◆ Exercise prompt ◆
In the excerpt about writers below, on what date did the author of "Sunset" see the sunset described?

◆ Extract ◆
This page is dedicated to writers. Of course there's a separate page for poetry, but this one is dedicated to prose, stories, etc. There will be some very talented writers featured on this page. The first one is by a guy I knew while growing up. Just recently his grandmother passed away, and this is what he wrote about it. It was read at the dinner after her funeral. It's touching. Enjoy.

Sunset

On Sunday, August 13, 2000, I happened to be witness to one of the most beautiful sunsets that I have ever seen. I was up in the northern most section of Wisconsin doing something that I have enjoyed doing as many of my relatives have also enjoyed doing. I was fishing from a canoe. What made this experience so special to me is that I later found out why this sunset was so beautiful. This sunset to me represented the fading away of a beautiful person in my grandmother Stopoulos. She passed away that same night, just as the setting sun disappeared beyond the horizon. The sun is the center of the universe as my Yiayia is the center of a family filled with memories of her love.
Later that evening, I decided to sleep in my tent right on the shores of Lake Superior. The moon was bright, and I lay awake listening to the waves gently crash into sand shore. It was a very peaceful time, as each wave represented the calm loving touch and wisdom that she gives to us all. You see, these waves will never stop reaching the shore, as her love will always be around us all.
As I awoke the following morning the sun was rising. It was also a beautiful sunrise, which warmed the earth with each ray of light. When I think about her, my heart is warmed with memories that will ever go away. They say that the sunset and sunrise is Greece are some of the most beautiful in the world, and I now know why. From now on whenever I look into the sun I will remember her, and know that she is still looking after our family as she always has and always will.
Marc

This next entry is by a girl who wrote in response to the tragic happenings at the World Trade Center and the Pentagon on Tuesday September 11, 2001. A day that will remain in the minds of many for years and years to come.

I Don't Understand

As we sit in English Lit, the prof drones on about Edgar Lee Masters and his book. It's a book of poetry, a book of epitaphs. We talk about the dark traits of the world: greed, jealousy, and anger. Half past eight, we decide that some acts people do can't be explained, they are simply evil. The prof goes to the office, she wants a fresh cup of coffee. We are left to discuss how somebody could be simply evil.
She comes back in, her face more ashen than I've ever seen. In a slow and careful voice, we hear the words, "There has been an attack. The World Trade Centre is on fire, the Pentagon has been hit." I stare at the clock, unable to look her in the face, it's too much to bear. The clock ticks, 8.31 and fifteen, 8.31 and sixteen. She takes another breath, "This is probably the worst act of terrorism you will ever experience in your life. We're going across the hall to watch it on CNN, I think it's important for you."
I walk into the room, and my nerves turn to ice. It's much worse than my wildest imagination could fathom. There's the towers, in fire. Gone. In a haze, I walk over to a free chair, but I'm shaking. I can't keep my hands still. It dawn upon me, I say it outloud, "Jean's in there." The entire room stares at me, a sudden pure shock hangs heavy in the room. The prof takes a breath and asks the unbearable question, "You know somebody there? Where?" Jean... floor number 92.

◆ Data provided ◆

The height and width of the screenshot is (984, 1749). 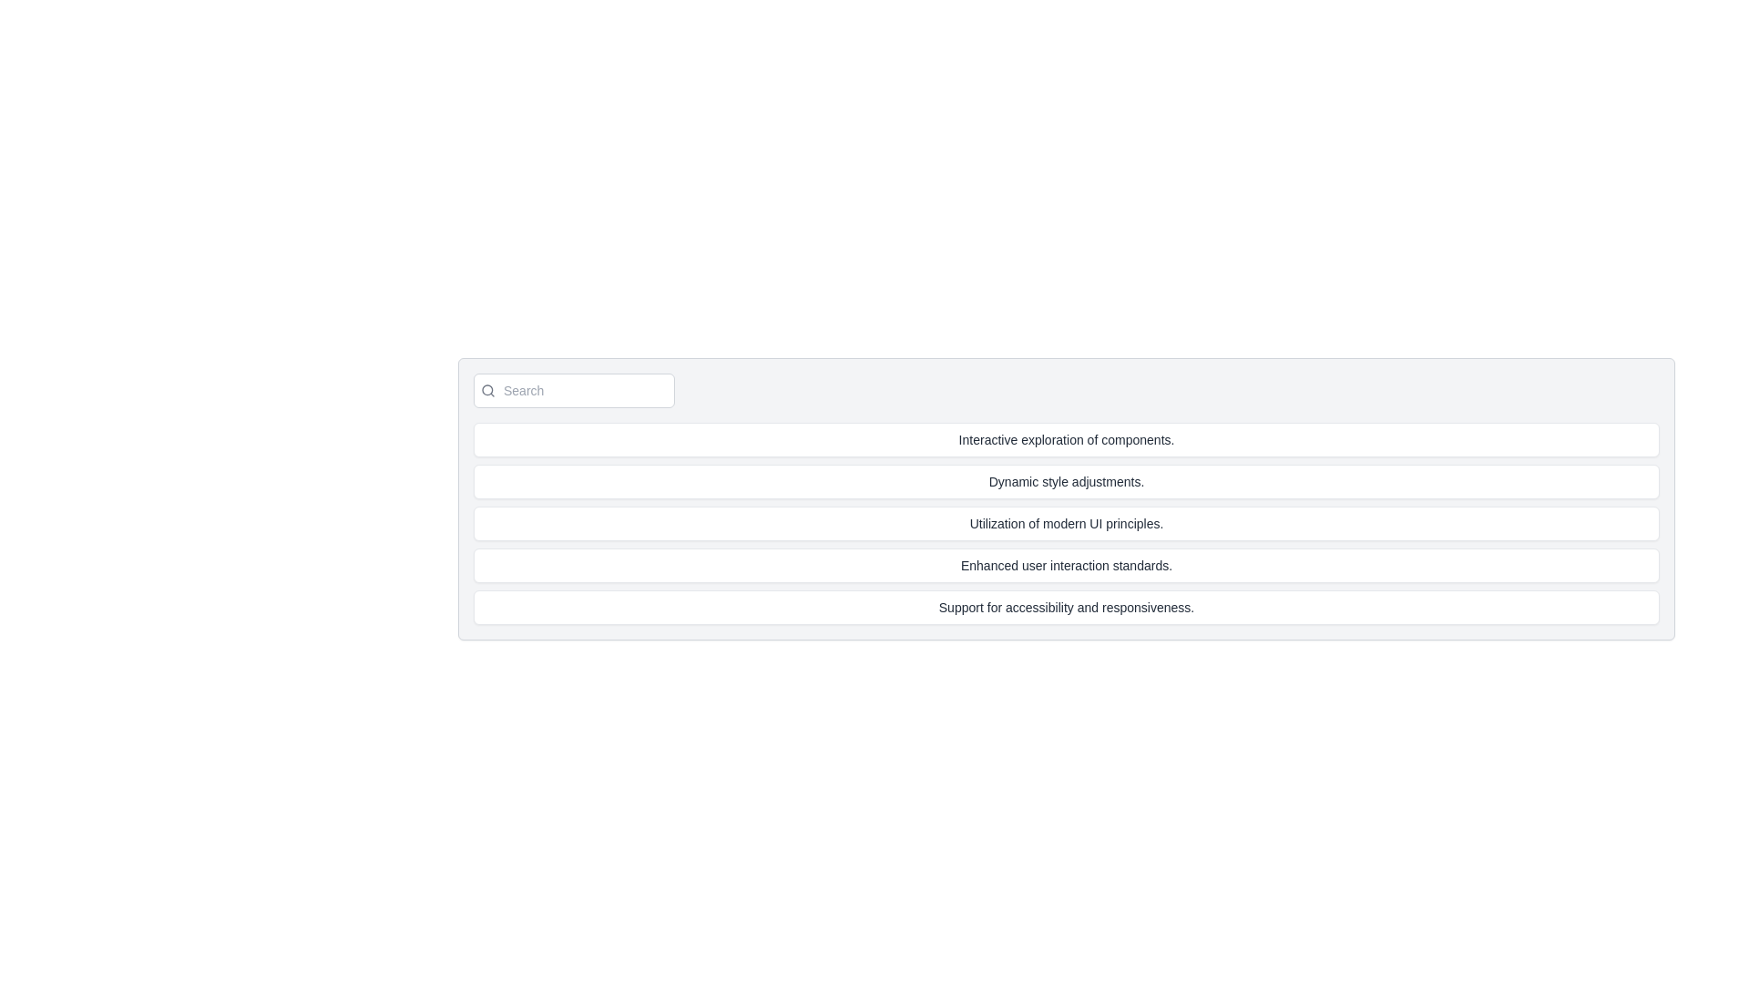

◆ Task solution ◆
Sunday, August 13, 2000.